Les écrits vieillissent plus vites en santé publique qu’en clinique, car si les apports scientifiques peuvent modifier complètement une thérapeutique. La santé publique, surtout organisationnelle évolue au gré des changements sociétaux, de la réflexion éthique, imposée ou choisie, des textes législatifs supplémentaires, en tenant compte de leur interprétation par la jurisprudence, corsetant les aspects diffluent souvent de textes juridiques obéissant à la réponse immédiate à un problème, sans tenir compte parfois du droit existant.

La loi de 1991 sur la publicité concernait l’alcool en reste un exemple démonstratif, que nous avions envisagé avec Guy.

Il écrivait sur cette dualité professionnelle : « Nous avons voulu concilier une double vocation, celle de la clinique et du contact privilégié avec le malade au quotidien et celle de la santé publique et du Droit médical pour son ouverture vers la société. Ces deux modes d’exercice ont été « trop souvent opposés », alors que l’apprentissage de la rigueur juridique est utile au clinicien de formation plus probabiliste et que la vie associative est une bonne école pour appréhender la maladie dans sa globalité.».

[TÂCHES À FAIRE]:
1. Résumez sous forme de liste le paragraphe du texte sur la santé publique qui commence par « Il écrivait sur cette dualité », en gardant ses faits principaux.
2. Poursuivez le texte sur la santé publique à partir de sa dernière phrase.

[EXTRAITS DES DONNÉES]:
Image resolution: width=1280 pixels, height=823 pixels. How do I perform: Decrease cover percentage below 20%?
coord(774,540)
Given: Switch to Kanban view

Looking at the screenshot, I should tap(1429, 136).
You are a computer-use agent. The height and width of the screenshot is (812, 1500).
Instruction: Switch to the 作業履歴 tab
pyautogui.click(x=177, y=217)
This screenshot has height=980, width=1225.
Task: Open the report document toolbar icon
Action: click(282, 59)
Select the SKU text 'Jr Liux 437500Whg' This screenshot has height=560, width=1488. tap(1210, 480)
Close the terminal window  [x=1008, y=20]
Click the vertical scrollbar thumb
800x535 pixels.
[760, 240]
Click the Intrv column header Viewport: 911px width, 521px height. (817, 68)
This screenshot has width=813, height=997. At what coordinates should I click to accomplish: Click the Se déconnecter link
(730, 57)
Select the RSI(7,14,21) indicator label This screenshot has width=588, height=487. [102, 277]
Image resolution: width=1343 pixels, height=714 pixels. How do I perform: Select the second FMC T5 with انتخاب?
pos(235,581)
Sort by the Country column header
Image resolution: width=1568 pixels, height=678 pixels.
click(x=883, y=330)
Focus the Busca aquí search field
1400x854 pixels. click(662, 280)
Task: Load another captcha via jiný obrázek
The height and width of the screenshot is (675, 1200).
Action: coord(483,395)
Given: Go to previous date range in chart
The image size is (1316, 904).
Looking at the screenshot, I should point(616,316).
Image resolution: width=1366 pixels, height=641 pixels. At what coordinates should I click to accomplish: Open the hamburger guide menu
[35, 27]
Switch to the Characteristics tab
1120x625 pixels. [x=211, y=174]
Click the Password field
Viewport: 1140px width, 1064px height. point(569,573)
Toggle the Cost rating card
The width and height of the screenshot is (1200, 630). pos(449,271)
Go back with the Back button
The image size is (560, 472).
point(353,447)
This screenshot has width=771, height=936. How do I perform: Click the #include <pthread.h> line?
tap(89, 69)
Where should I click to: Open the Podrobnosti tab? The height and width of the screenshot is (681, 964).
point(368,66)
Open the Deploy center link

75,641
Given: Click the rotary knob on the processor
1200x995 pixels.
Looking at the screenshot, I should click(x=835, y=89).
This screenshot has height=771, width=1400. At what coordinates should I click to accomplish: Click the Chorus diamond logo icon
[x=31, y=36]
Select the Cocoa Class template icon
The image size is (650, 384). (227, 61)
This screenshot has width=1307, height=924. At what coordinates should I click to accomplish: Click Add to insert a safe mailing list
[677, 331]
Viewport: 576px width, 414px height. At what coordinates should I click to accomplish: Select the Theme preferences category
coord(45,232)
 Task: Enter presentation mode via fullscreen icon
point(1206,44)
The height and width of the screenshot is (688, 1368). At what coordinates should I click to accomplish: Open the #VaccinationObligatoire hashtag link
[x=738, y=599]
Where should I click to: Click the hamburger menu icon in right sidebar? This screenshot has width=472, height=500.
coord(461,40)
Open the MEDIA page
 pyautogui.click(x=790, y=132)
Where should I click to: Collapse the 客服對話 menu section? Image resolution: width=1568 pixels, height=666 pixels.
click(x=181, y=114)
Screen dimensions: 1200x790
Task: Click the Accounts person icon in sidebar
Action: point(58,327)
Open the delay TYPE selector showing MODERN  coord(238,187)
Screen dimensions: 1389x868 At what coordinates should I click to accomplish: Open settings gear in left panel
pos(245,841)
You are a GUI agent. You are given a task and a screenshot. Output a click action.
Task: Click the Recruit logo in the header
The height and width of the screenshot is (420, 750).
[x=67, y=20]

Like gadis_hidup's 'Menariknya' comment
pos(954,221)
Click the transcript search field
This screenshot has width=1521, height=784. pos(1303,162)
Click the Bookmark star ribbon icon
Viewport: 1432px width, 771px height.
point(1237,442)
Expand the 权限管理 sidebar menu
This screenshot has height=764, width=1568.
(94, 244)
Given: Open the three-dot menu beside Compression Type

[LISTE DES RÉPONSES]:
1.
- Volonté de concilier deux vocations : la clinique, avec le contact quotidien avec le malade, et la santé publique et le droit médical, tournés vers la société.
- Ces deux façons d'exercer ont été « trop souvent opposés ».
- Pourtant, la rigueur juridique est utile au clinicien, formé de façon plus probabiliste.
- La vie associative aide à comprendre la maladie dans sa globalité.

2.
UN RÔLE DE GRAND ADMINISTRATEUR

  1. HCSP

Le décret du 3 décembre 1991 le nomme Vice-Président de ce Haut Conseil de la santé publique, le président étant toujours le ministre en exercice chargé de la santé ; cette activité l’absorbe complètement.

À partir de 1991, trois missions sont confiés à ce comité :

  • réfléchir à des objectifs de santé publique, souhaitables et atteignables pour la population ;
  • observer le système de soins pour en dégager les imperfections et les corriger ;
  • répondre à des problèmes ponctuels demandés par les Ministres.

Le rapport sur l’organisation de la médecine pénitentiaire fut suivi d’une loi dépassant les clivages de deux cabinets ministériels successifs.

Les rapports sur la sécurité à la naissance et la sécurité anesthésique ont été suivis de dispositifs réglementaires.

Il a essayé de dégager les forces et faiblesses de notre système de santé dans l’état de santé de la population.

Les rapports du Haut Comité, pour préparer la loi de financement de la Sécurité sociale deviennent annuels après les ordonnances de 1996. Les traductions législatives et réglementaires des travaux restent quasi-systématiques.

Son bureau au Ministère était toujours encombré de notes sur ses auditions, de comptes rendus de réunions, de documents écrits divers, d’expertises données par des référents. Malgré cette lourde activité, il se rend toujours disponible pour un conseil ou un avis dans l’immédiateté.

Guy avait une façon d’aborder la santé publique simple ; une analyse parfaite de « l’existant », une compréhension des mécanismes qui avaient conduits à la situation, la recherche d’informations non recueillies permettant d’étayer le raisonnement de la commission, une réflexion partagée, une attention aux avis divergents, une synthèse débouchant sur des propositions claires et adaptables à moyen termes, et consensuelles, qui pouvaient être reprises par le Ministre.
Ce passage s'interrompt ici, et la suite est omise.